RECORDED DATA ▸
----
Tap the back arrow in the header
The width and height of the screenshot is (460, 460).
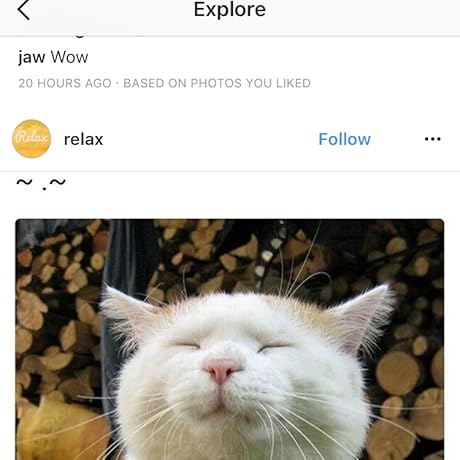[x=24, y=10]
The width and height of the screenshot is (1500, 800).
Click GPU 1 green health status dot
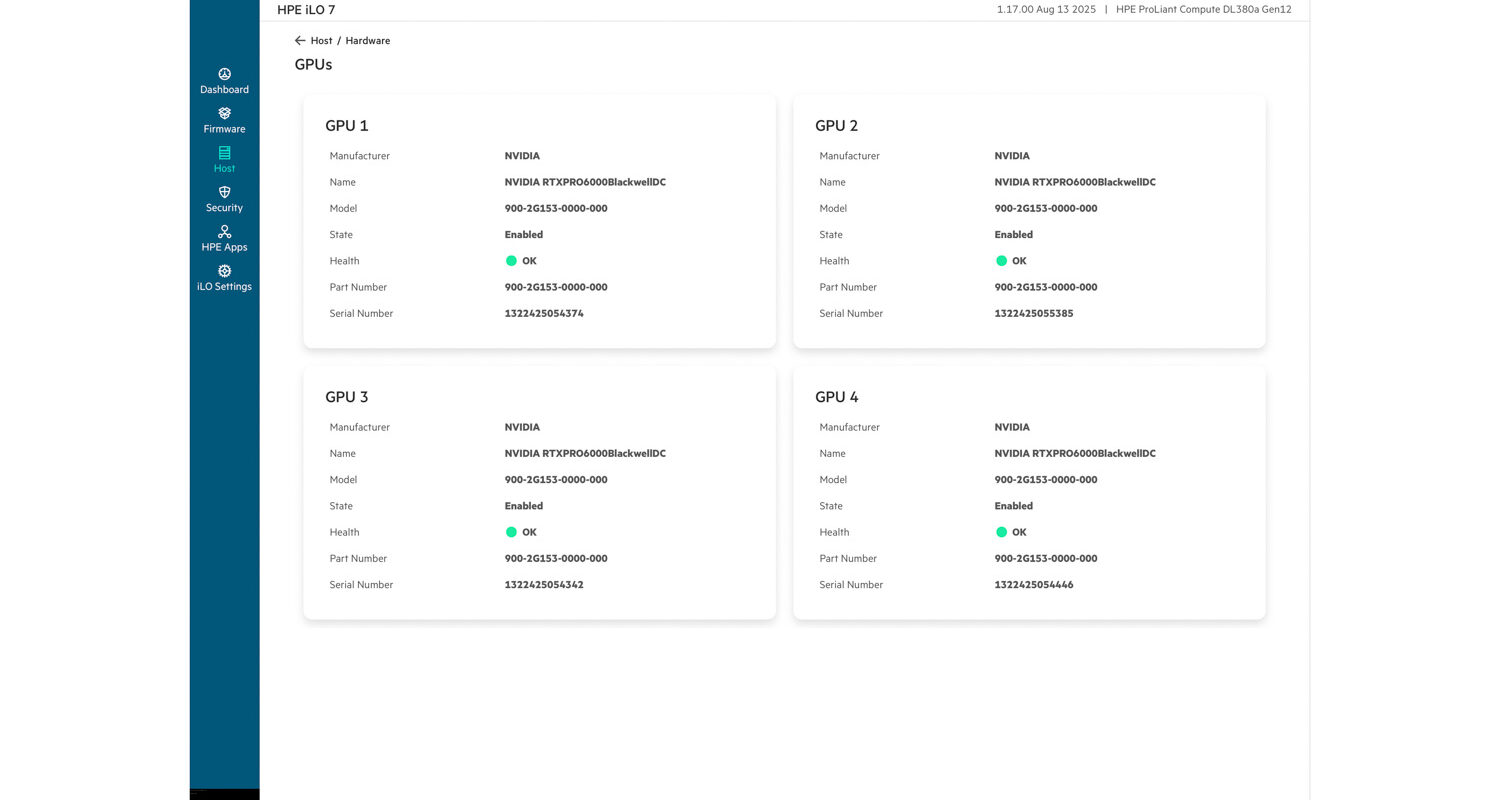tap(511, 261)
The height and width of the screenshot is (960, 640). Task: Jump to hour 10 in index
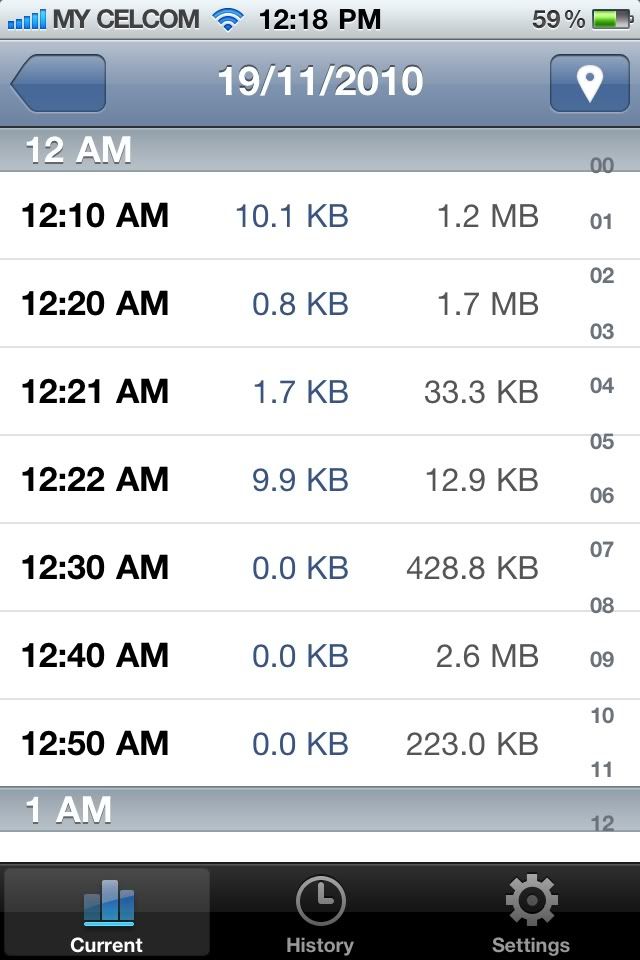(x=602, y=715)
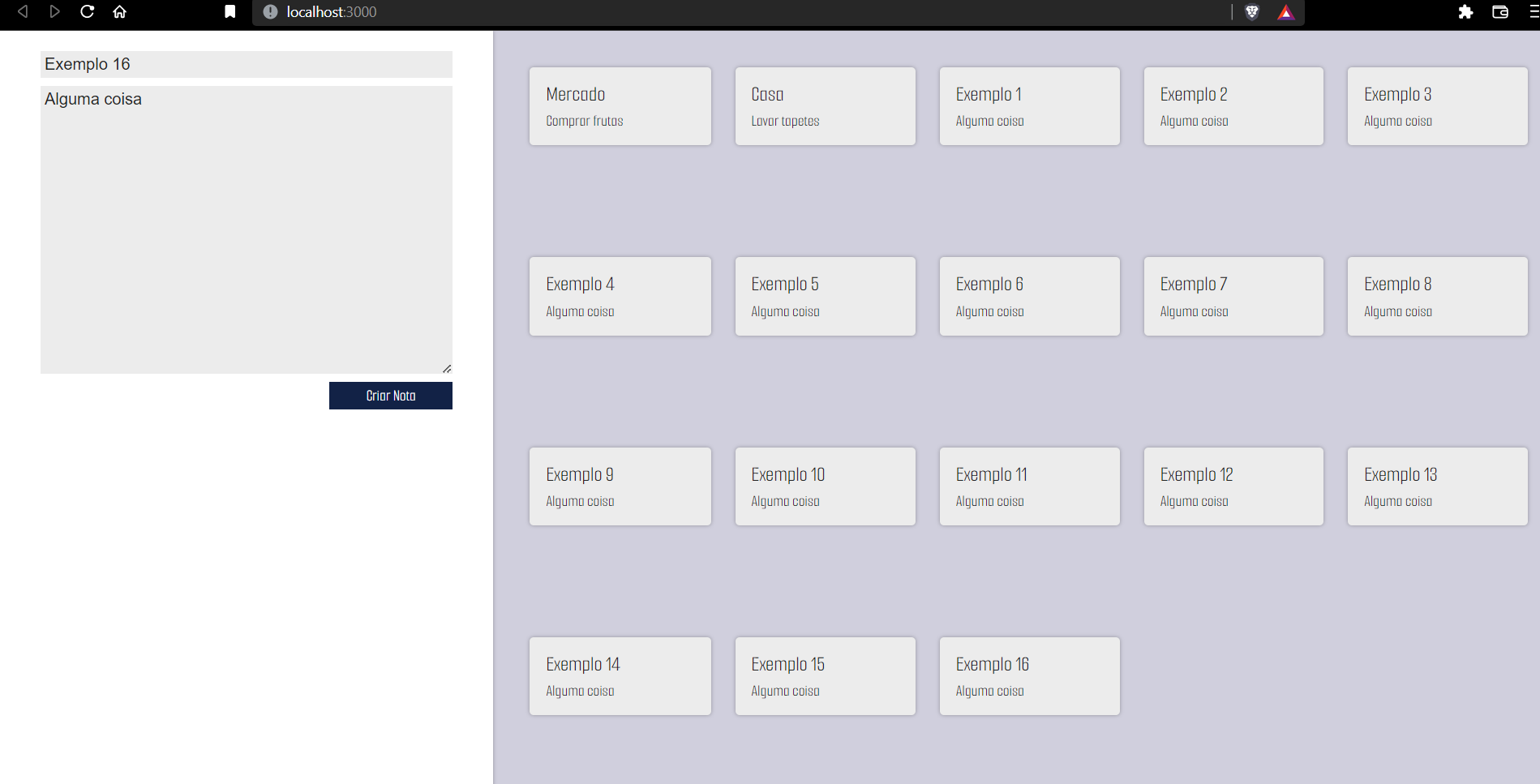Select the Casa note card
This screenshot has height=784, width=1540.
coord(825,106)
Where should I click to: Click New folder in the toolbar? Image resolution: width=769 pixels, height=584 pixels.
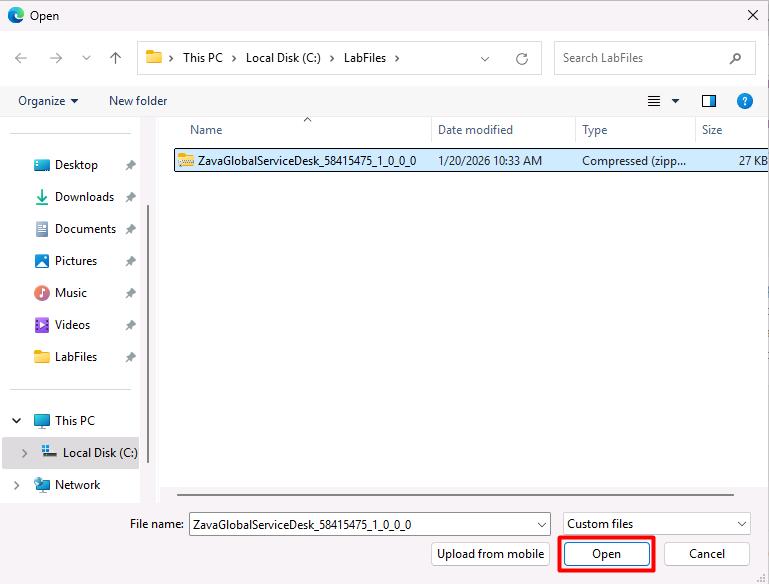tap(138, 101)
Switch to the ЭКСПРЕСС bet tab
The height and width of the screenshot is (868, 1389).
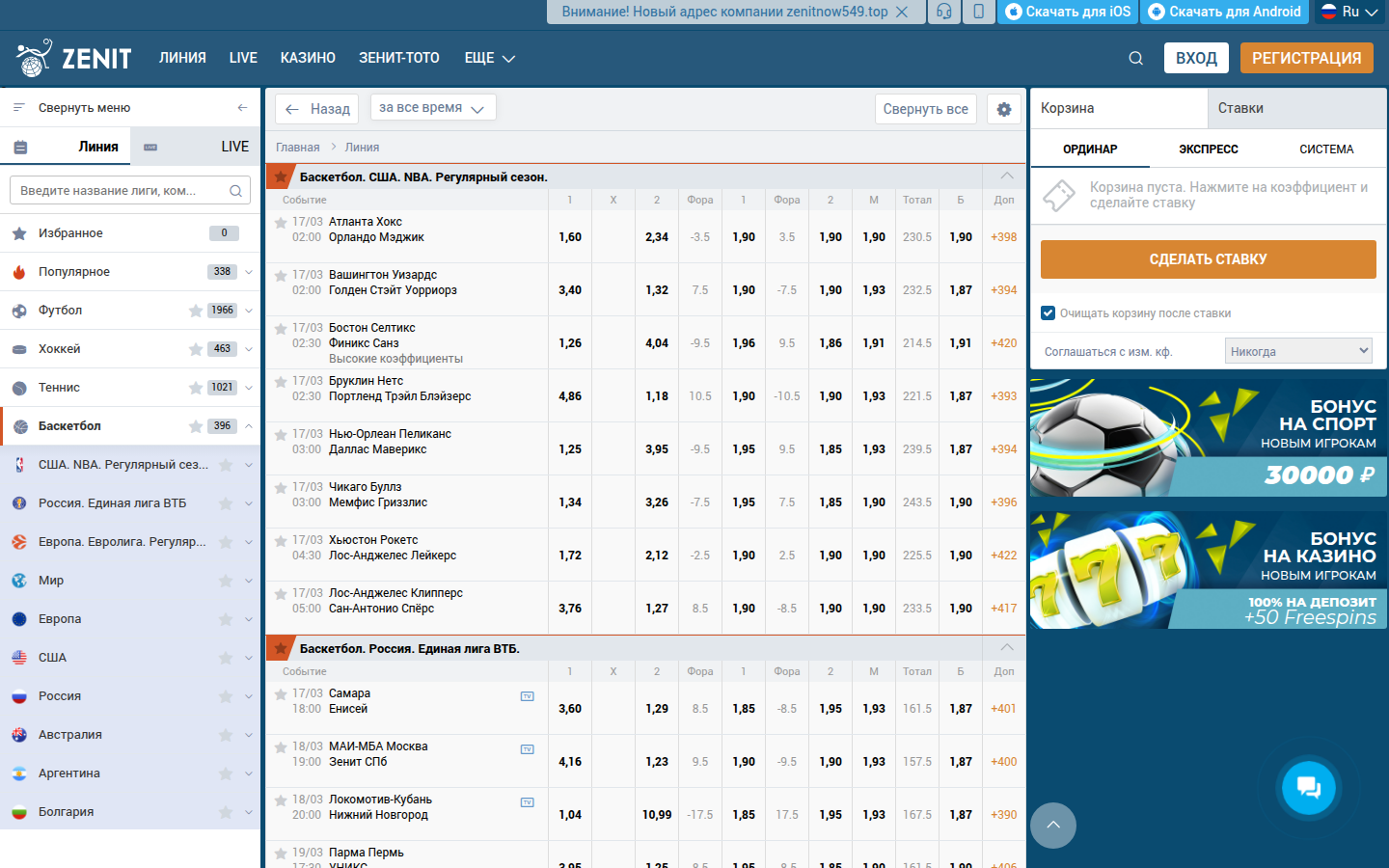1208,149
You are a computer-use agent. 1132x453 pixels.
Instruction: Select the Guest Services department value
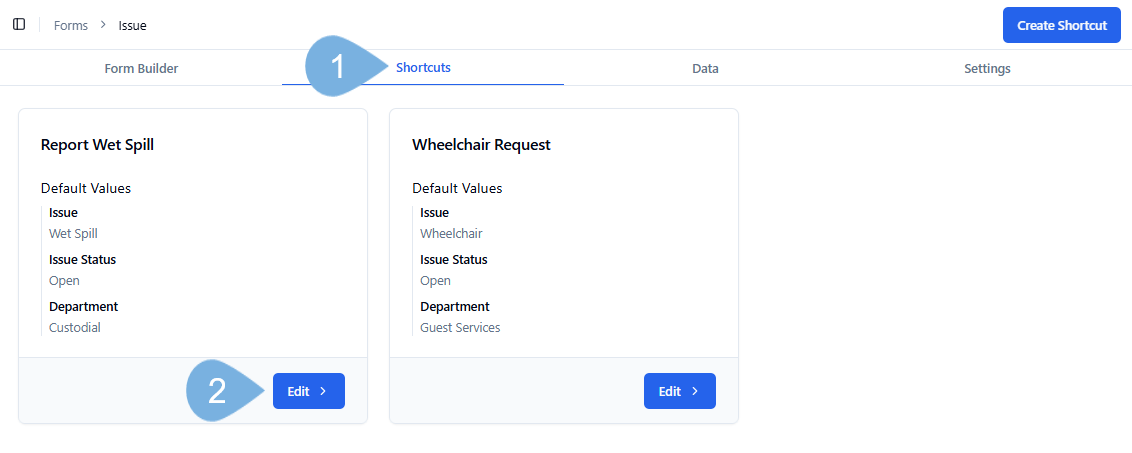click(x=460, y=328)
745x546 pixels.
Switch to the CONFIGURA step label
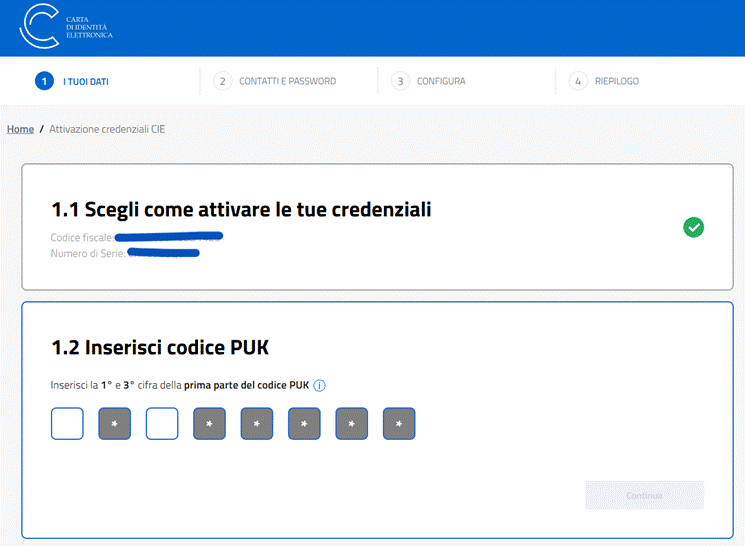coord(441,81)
----
REQUEST ▸
Render every line from the one containing "The width and height of the screenshot is (1500, 800)." through the end of the entries, both ends included, as a Markdown table with the columns Row and Text, numbering the rows and leaving out blank lines. Omit the pictures from the table.

ANSWER FOR THIS EXERCISE ▸
| Row | Text |
|---|---|
| 1 | The width and height of the screenshot is (1500, 800). |
| 2 | Click GPU 1 green health status dot |
| 3 | tap(511, 261) |
| 4 | The height and width of the screenshot is (960, 640). Task: Jump to hour 10 in index |
| 5 | (x=602, y=715) |
| 6 | Select the Casa note card |
| 7 | This screenshot has height=784, width=1540. |
| 8 | coord(825,106) |
| 9 | Where should I click to: Click New folder in the toolbar? Image resolution: width=769 pixels, height=584 pixels. |
| 10 | tap(138, 101) |
| 11 | Switch to the ЭКСПРЕСС bet tab |
| 12 | The height and width of the screenshot is (868, 1389). |
| 13 | 1208,149 |
| 14 | You are a computer-use agent. 1132x453 pixels. |
| 15 | Instruction: Select the Guest Services department value |
| 16 | click(x=460, y=328) |
| 17 | 745x546 pixels. |
| 18 | Switch to the CONFIGURA step label |
| 19 | coord(441,81) |